Hundreds of susceptibility genes have been identified for autism spectrum disorder (ASD), and many are related to synaptic function. This has led to a hypothesis that the deficits in ASD may reflect an imbalance in the relative contributions of excitatory and inhibitory synaptic inputs. Canonical neural computations are stereotyped, modular circuit functions that occur across the brain and can provide building blocks for more complex operations. Disruptions to these computations would be expected to have negative behavioral consequences. Interestingly, divisive normalization, one such canonical neural computation, computes a ratio between individual neuronal responses and the summed population activity, and inherently reflects the balance of excitation to inhibition.

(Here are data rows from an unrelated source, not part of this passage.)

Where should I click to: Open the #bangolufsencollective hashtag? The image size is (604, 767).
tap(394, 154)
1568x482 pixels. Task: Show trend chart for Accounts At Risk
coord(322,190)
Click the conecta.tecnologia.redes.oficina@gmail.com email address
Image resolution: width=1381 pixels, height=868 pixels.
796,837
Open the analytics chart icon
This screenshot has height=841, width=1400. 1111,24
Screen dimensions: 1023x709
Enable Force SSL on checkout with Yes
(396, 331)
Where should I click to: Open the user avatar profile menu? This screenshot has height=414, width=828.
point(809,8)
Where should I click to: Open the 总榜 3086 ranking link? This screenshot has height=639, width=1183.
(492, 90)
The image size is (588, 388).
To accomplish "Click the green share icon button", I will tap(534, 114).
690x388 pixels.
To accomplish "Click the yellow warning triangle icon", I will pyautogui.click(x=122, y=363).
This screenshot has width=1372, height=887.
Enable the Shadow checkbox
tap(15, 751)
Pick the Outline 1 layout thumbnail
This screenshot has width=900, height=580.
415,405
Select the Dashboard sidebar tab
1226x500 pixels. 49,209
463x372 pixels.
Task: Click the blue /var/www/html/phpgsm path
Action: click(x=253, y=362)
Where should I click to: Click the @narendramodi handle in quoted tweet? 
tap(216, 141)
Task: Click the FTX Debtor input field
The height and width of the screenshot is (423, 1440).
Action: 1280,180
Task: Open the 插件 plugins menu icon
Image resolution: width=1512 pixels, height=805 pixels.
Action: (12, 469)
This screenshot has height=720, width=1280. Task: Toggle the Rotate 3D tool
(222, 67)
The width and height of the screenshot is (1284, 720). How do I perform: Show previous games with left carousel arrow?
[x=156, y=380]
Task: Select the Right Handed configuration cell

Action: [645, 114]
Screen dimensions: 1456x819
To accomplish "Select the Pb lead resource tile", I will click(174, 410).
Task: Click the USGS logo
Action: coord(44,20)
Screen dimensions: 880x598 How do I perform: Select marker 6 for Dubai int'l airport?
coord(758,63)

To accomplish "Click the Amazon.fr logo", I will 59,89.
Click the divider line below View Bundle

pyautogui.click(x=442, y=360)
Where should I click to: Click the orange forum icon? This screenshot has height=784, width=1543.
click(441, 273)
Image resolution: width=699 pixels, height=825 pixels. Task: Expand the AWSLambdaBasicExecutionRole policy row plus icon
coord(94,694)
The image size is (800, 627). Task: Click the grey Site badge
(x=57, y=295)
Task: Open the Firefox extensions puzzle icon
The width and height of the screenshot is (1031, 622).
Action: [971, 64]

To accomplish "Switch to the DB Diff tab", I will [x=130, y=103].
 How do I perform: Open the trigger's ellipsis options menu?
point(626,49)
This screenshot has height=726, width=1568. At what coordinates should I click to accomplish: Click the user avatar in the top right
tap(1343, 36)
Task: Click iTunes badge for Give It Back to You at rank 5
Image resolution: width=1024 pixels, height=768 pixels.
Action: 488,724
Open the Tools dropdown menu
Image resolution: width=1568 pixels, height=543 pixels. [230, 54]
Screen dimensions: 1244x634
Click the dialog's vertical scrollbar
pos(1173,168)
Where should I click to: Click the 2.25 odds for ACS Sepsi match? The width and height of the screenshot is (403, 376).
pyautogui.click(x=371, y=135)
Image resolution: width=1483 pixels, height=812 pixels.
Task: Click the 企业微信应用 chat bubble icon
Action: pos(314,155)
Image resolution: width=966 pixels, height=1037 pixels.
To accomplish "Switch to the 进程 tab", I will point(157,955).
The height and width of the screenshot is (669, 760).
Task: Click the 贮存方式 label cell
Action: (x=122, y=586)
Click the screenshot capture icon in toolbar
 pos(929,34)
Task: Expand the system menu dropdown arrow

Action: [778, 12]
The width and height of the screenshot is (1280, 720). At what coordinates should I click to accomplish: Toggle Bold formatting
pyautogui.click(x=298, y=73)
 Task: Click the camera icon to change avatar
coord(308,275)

Dora Angelaki and her colleagues seek to test the hypothesis that canonical neural computations are altered in ASD. Previously, Angelaki’s laboratory showed that an imbalance in excitation and inhibition, due to a reduction in the amount of inhibition occurring through divisive normalization, could account for the perceptual alterations observed in individuals with ASD1. Now, Angelaki’s team proposes to use a divisive normalization model of primary visual cortex to test previously published psychophysics results and explore whether tasks that are believed to require divisive normalization are altered in ASD.
The first set of experiments will include two cohorts of individuals with defined genetic mutations (Rett syndrome and fragile X syndrome) and another will consist of a large number of high-functioning individuals with ASD. Individuals will be assessed as they perform simple orientation tasks that are thought to rely heavily on early visual processing and are likely to engage divisive normalization. The genetically defined cohorts will allow Angelaki’s team to characterize function at the level of a single disorder, ideally each with a single set of parameters. The latter cohort will allow the team to assign parameters to individual subjects and test whether these parameters remain consistent across tasks. Angelaki also proposes to extend, in the high-functioning ASD group, both the model and experiments to visual-auditory multisensory experiments that also require divisive normalization.
The outcome of these experiments will aid in our understanding of whether altered canonical computation, possibly of diverse biophysical or genetic implementation, represents a hallmark of ASD symptomatology. This comprehensive, quantitative approach is important for understanding behavioral alterations in ASD and their links to molecular biomarkers. Through this work, Angelaki and her team aim to provide a unifying framework to consolidate behavioral data, as well as take a major step toward establishing a quantitative, testable circuit mechanism linking molecular and behavioral manifestations of ASD.